In Damaskus ist Gott sei dank alles relativ übersichtlich, obwohl es sich um eine 5 Millionen Einwohner Stadt handelt. Die interessante Altstadt ist mit einer alten Stadtmauer umgeben und nicht zu groß. Es gibt nur eine Hand voll echter Sehenswürdigkeiten und es geht mehr darum, das gesamte Feeling aufzunehmen und über die bunt duftenden Märkte zu spazieren. Vorab sei schon mal gesagt, dass die Syrer wirklich sehr freundliche Leute sind, die freundlichsten Araber, die uns bisher begegnet sind, knapp gefolgt von den Jordaniern und weit vor den Ägyptern. Die Freundlichkeit der Leute korreliert natürlich immer gegenläufig zum dem Grad der touristischen Erschließung, und in Syrien ist nicht viel los verglichen mit den anderen genannten Ländern. Das liegt auch daran, dass der George W. Bush Syrien noch zu den Schurkenstaaten gezählt hat. Tatsächlich geht es hier sehr ruhig zu und die Leute freuen sich über Besuch aus dem Ausland.

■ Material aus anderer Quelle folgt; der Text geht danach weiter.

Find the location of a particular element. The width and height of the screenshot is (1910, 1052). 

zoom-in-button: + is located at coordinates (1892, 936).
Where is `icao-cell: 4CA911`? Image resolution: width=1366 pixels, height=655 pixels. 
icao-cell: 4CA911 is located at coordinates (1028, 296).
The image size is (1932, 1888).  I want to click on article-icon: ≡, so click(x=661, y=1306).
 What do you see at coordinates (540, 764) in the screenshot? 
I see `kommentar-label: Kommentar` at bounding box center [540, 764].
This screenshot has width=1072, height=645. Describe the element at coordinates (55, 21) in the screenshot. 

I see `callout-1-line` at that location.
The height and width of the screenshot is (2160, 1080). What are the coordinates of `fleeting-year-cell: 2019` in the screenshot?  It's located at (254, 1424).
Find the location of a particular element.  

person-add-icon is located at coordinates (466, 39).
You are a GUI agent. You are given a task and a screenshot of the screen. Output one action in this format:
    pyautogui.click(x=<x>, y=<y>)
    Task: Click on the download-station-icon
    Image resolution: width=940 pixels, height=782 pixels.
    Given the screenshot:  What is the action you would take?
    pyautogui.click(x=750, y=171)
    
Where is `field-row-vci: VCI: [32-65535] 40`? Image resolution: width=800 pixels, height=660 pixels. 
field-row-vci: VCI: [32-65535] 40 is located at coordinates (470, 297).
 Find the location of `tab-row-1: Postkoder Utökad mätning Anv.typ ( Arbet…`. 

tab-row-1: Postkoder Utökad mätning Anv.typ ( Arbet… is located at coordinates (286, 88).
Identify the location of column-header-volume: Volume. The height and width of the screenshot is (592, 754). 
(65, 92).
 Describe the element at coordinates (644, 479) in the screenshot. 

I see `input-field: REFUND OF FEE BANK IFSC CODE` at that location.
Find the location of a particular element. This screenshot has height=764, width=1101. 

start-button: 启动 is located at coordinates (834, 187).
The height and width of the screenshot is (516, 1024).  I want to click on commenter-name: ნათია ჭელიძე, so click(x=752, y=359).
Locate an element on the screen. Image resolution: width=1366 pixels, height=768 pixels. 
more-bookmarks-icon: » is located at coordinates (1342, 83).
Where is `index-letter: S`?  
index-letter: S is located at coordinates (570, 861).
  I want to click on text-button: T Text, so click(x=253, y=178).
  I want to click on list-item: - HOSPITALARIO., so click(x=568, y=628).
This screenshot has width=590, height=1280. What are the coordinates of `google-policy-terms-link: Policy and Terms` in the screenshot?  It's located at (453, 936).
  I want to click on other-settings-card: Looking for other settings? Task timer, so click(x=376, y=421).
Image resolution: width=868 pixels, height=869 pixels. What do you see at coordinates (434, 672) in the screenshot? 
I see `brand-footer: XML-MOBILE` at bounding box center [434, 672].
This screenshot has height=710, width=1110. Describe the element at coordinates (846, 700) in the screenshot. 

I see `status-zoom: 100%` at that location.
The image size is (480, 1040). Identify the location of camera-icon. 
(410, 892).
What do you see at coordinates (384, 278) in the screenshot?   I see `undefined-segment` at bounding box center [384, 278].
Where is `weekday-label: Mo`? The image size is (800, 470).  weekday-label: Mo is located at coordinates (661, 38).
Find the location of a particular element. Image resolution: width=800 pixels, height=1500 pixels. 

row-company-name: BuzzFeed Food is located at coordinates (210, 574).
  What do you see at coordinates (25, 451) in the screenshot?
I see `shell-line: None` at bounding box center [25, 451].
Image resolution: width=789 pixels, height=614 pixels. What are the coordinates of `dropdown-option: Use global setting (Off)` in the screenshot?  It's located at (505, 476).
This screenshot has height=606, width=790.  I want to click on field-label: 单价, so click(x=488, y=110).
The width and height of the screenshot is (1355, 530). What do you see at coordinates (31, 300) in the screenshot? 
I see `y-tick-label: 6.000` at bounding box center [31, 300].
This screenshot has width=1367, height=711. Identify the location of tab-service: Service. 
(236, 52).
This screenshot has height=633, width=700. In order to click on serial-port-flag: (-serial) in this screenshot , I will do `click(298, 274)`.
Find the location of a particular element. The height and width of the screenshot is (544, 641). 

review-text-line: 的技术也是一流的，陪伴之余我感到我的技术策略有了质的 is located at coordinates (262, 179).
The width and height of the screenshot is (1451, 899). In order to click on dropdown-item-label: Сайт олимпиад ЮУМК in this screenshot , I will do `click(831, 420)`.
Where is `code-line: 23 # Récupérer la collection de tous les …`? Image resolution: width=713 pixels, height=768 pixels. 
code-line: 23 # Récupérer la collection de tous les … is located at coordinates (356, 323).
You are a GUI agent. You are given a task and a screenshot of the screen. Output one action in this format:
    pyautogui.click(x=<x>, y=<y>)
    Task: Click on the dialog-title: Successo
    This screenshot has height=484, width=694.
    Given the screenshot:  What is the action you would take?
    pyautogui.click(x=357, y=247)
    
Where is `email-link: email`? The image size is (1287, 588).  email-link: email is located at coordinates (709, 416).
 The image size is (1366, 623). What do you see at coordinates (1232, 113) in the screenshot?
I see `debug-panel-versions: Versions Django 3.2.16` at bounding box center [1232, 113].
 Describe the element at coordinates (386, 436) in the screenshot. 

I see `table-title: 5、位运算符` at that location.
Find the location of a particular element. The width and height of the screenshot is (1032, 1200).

Als Touristen fühlen wir uns hier sehr wohl. Das Essen sucht seinesgleichen und ist super günstig, überall begegnet man hilfsbereiten, interessierten und netten Leuten. Also wurde uns nicht zuviel versprochen. Damaskus ist eine sehr belebte Stadt und interessant für den Besucher. Vor allem, wenn man frisch aus Europa eingeflogen kommt, hat man sicher tolle Eindrücke an jeder Ecke. Für uns, die wir uns jetzt schon seit über 2 Monaten zwischen den Arabern aufhalten (ein paar Tage im mehrheitlich jüdischen Israel ausgenommen), sieht die Sache schon ein wenig anders aus, und die Begeisterung hat sich mittlerweile auf knapp über Einheimischenmaß eingependelt. Bei all der Freude über das gute Essen in den echt schönen Lokalen und die angenehme Atmosphäre im Innenhof der großen Moschee mussten wir in Damaskus feststellen, dass uns das Leben unter den Habibis (Habibi heißt Freund auf arabisch) doch schon ziemlich auf die Nerven geht.
Zum einen sind da Massen von extrem rüpelhaften Autofahrern, die einen ungeschauter über den Haufen schieben würden, wenn man nicht auf die Seite springt. Noch viel schlimmer ist aber der allgegenwärtige Lärm. Die Menschen hier scheinen diesbezüglich nicht nur unempfindlich zu sein, nein, sie brauchen den Lärm anscheinend sogar, denn wenn gerade keiner herrscht, dann machen sie ganz schnell einen. Hierfür scheint es hierzulande neben den extrem stimmgewaltigen Männerkehlen (Herumschreien ist die gängigste Form des Lärmens) extra laut aufgetunte Handys zu geben, aus denen krachend-schrill die grausamsten „Musiken“ in voller Lautstärke schallen. Das schlimmste für uns ist aber, dass das öffentlichen Leben und das Straßenbild rein männlich dominiert sind. Ja, wie müsste man da veranlagt sein, dass einem das auf Dauer nicht voll auf den Magen schlägt? Eine raue Männerwelt, die einen an den Rande des Erträglichen bringt, an dem ich ja in Ägypten auch schon mal war, bevor wir im letzten Moment vor dem Nervenkollaps die Felucca bestiegen haben und erholsam den Nil runtergeschippert sind…
Wir haben uns Damaskus 2 Tage lang angeschaut und im Großen und Ganzen doch genossen. Richtig aus den Socken gehauen hat es uns nicht mehr, haben wir doch genug Märkte und Moscheen gesehen in den letzten Monaten. Es hat außerordentlich viel geregnet und so haben wir recht viel Zeit beim Abschnarchen im Quartier verbracht, sehr angenehm und nach den anstrengenden letzten Wochen auch höchst notwendig. Immerhin war ich verletzt, verkühlt und die von uns angesteuerte Quartierskategorie in Israel eher schleißig. Das gute Abschnarchen und das delikate und vielseitige Essen haben uns am meisten gefreut. In Damaskus haben wir den Beschluss gefasst, dass wir unser Syrienprogramm abkürzen müssen, weil das Feuer nicht mehr genug brennt, um länger zu bleiben. Lieber wollen wir zügig Richtung Türkei kommen, uns vor allem das lässige Istanbul reinziehen, um dann von dort möglichst bald zu neuen Abenteuern und Eindrücken abzuheben.